Bolts 11 for joints on the periphery of the arc segment 10
Although 0 is provided, these bolt boxes 11 are provided at positions equidistant from the circumferential joint surface 10a as in the conventional case.

<B> Branching Segment (FIGS. 5 and 6) The branching segment 20 has branching portions 210, 220, 230 extending in three directions as in the above-described embodiment.

It is the same as the arc segment 10 that the branch segment 2 has a parallelogram as a whole when it is expanded and that the interior angles α and β of the parallelogram are different from each other.

Therefore, the branch segment 20 can also be provided with a constant inclination α with respect to the axis of the tunnel, like the arc segment 10.

Further, a bolt box is provided on the peripheral portion of the branch segment 20.

<C> Panel segment The panel segment 3 has a rectangular shape when unfolded, and is provided with a twist in the opposite direction so that the center line parallel to the tunnel axis is symmetric as in the above embodiment.

<Other Embodiment 2> Although the above-described embodiment describes the shield segment for two-way type, it is needless to say that it can be applied to a multiple-type tunnel having three or more tunnel spaces.

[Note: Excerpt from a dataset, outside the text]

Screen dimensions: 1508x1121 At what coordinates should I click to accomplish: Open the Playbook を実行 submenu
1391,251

<Effects of the Present Invention> Since the present invention is as described above, the following effects can be obtained.

<B> The lining can be performed in a smooth shape without forming a step at the joint portion of the segment.

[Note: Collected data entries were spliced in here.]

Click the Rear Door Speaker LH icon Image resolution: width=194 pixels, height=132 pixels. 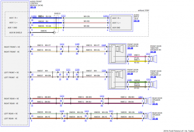coord(147,116)
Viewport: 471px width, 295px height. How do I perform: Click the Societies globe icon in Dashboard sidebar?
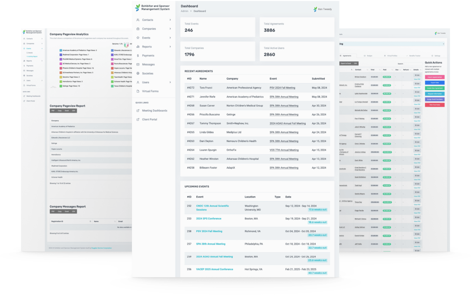pos(138,74)
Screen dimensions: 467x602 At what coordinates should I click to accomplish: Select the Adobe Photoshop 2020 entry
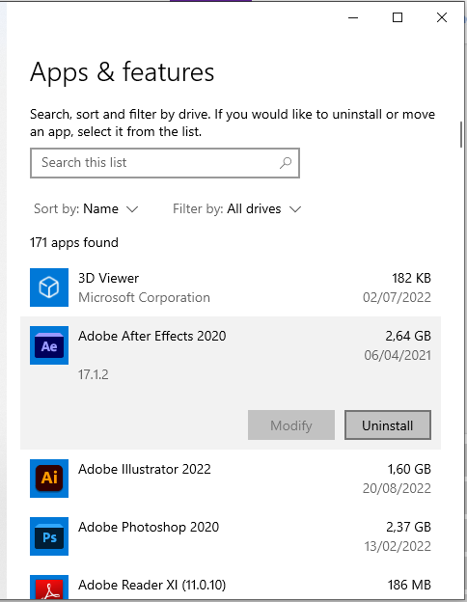(231, 536)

<B> Compared with the method of shifting the positions of the bolt holes, the bolt box can be made smaller, which is economical, and since the bar arrangement can be properly assembled, the strength is also highly reliable.

<C> It can be applied to multiple shield tunnels and has wide versatility.

[Brief description of drawings]

 Fig. 1: Assembly view of shield segment according to the present invention Fig. 2: Perspective view of arc segment Fig. 3: Perspective view of other arc segment Fig. 4: Front view thereof Fig. 5: Perspective view of other branch segment Fig. 6: Front view

Front Page Continuation (72) Inventor Miya Kiyo 2-3 Kandajimachi, Chiyoda-ku, Tokyo Obayashi Corporation Tokyo Head Office (72) Inventor Hiromi Hagimoto 1-24-4 Shinkawa, Chuo-ku, Tokyo Otoyo Construction Co., Ltd. (56) Reference JP-A-50-118540 (JP, A) JP-A-62-59799 (JP, A)

Claims (3)

[Claims] 1. A multiple tunnel having a plurality of tunnel spaces, wherein an arc segment occupies most of the outer shell of each tunnel, a branch segment forming an outer shell of the overlapping portion of each tunnel, and a branch facing each other. It is composed of panel segments that are installed between the segments to define the space of each tunnel, and the three types of segments are two circumferential joint surfaces formed in the circumferential direction of the tunnel and the axial direction of the tunnel. A multi-type tunnel characterized in that the two shaft coupling surfaces formed toward each other are formed in a twisted relationship, and that the entire tunnel has a twist. 2. A segment for a multiple tunnel, which has a plurality of tunnel spaces and is provided with a twist to the entire tunnel, comprising two circumferential joint surfaces formed in the circumferential direction of the tunnel. A shield segment for multiple tunnels, characterized in that the two shaft joint surfaces formed in the axial direction of the tunnel are formed so as to have a twist relationship. 3. A multi-unit tunnel having a plurality of tunnel spaces, wherein arc segments occupy most of the outer shell of each tunnel, branch segments constituting the outer shell of the overlapping portion of each tunnel, and opposing branches. It is composed of panel segments that are installed between the segments to define the space of each tunnel, and the arc segment and the branch segment are formed so that the developed shape is a parallelogram, and the panel segment is the circumferential direction of the tunnel. The two circumferential joint surfaces formed in the direction of the tunnel and the two axial joint surfaces formed in the axial direction of the tunnel are formed so as to have a twisting relationship with each other. Multiple tunnels, characterized by being constructed and constructed.